Hemochromatosis Support Group

There really is no "norm" for bloodletting. Everybody is different. I think everybody gets too caught up in all the terminology...and drives themselves bonkers trying to sort it all out. After being diagnosed, the only thing to be concerned about (the only thing you have any control over) is keeping those ferritin levels down. Most of the (often confusing) terminology relates to arriving at a proper diagnosis. - Hematocrit is about red blood cells & is an indicator that you are 'okay' to donate. - But it is your ferritin level that dictates the overall frequency of treatment.
Personally, it took me a long time to get that ferritin down. When diagnosed I was sitting at about 1,600. Weekly phlebs for six months got it down to 600 and change. Then went bi-weekly for another six months & got it down under 300. Three years later, i now go in about every 8 weeks & the ferritin is usually around 50 prior to (that same day's) phlebotomy. - I'm content with that.

I was diagnosed at 2400+ and did weekly phlebs for twelve months, my crit stayed around 31, and I was able to phleb every week. I now go every three weeks and my crit is around 39. I like to keep my ferritin around twenty but throughout the year it will steadily rise and in Dec I will go weekly again just to get it down to 20, which is when I feel the best. We are all very different so you will need to learn to listen to your own body and figure out what is best for you. You are your own best advacate. Some here have to force feed there DR. information about HH, but we do what we have to.

My doctor told me that my Hematicrit should be above 33 (mine is mid 40s)... Giving blood makes me very tired and my heart goes crazy from the shock. I'm on a every 2 weeks with saline replacement with every pheb.

Good luck to you!

Hi, I recently found out I have hemochromatosis.I'm a 32 year old woman and I was tested because my twin brother has it, and is blood letting all the time. My doctor told me that I didn't have to do that because I menstruate. Is this true? I don't trust that doctors know all that much, especially about rare disorders. Is there a certain chart or levels from a blood test that determine whether you need to blood let?

Thank you. I appreciate the advice. :)

HollywoodGal - I'm sorry about your incompetent doctor. How could he/she be so irresponsible as to suggest something so ludicrous without even a simple blood test? You will be better off getting a new doctor and reporting him/her to the AMA! You can learn more about Hemochromotosis by downloading a pdf from the CDC. It's a little technical but very informative... BTW - symptoms of HHC as portrayed by the "symptoms" aren't always what people experience. In fact I had a huge number of symptoms that I've only been able to find others experiencing on here. Good luck to you!
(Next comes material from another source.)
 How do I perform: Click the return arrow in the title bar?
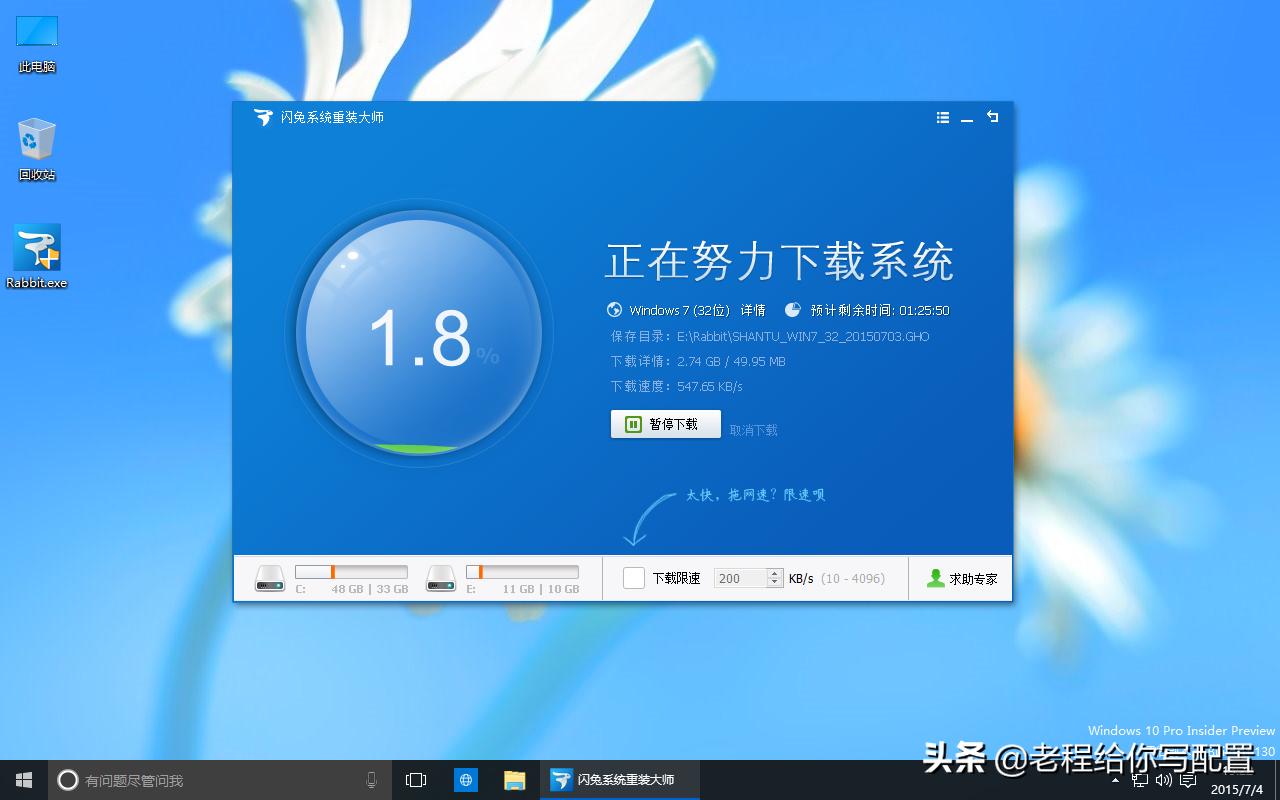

Hollywood, We cannot really help you answer that without knowing what your ferritin is. If you do not know what it is get it tested and do not let your Dr tell you no. I was diagnosed at 38 and i had to phleb weekly for a year. If you can catch it early then it will spare you from that. Gidget

Hi all,

I have a question for anyone out there. I've been reading a lot of the posts in regards to people getting their blood work done while they're getting their phleb, I don't understand that. I have to fast for 12 hours for my blood work then go eat and go back a few hours later for my phleb. I can't see doing a phleb when your body hasn't taken in any food for 12 hours, it contradicts what a lot of people are saying about eating a good meal a few hours before a phleb. Have I missed something here? Thanks:-)

I do not have to fast for ferritin and hematocrit test and i have my test done at the end of my phlebs. If you are trying to get diagnosed then it is important to fast but if you already know you have HH and are getting phlebbed regularly why fast< unless you are having other test done also.

Okay I am going in for a phleb today and I will be asking about this......he may be doing other tests but he didn't mention it. Thanks so much gidget, will check in when I get back or tomorrow. Have a great day and week!:-)

Ann

It turns out (after a very long day) that the doctor wants to do a CBC, Ferritin and iron saturation test for the first few phlebs to just see how everything is working together, so that answers that question. I just wanted to clarify that I did go eat after the blood work and went for my phleb about 3 hours later.

This phleb went much faster as it was done properly as opposed to my last visit. It took an hour to fill the bag last time and 10 minutes this time. I was unnerved about the discussion amongst the nurses in regards to the proper protocol as this took one hour before I was even poked. The nurse at this clinic has never done a phleb before, this time there was a good nurse that taught her how to do it properly. I am hoping next time it goes off without a hitch:-)

I have one weird side effect right now from the phleb and had it on the last one....my teeth hurt....does anyone else get this....it feels like my nerves are exposed.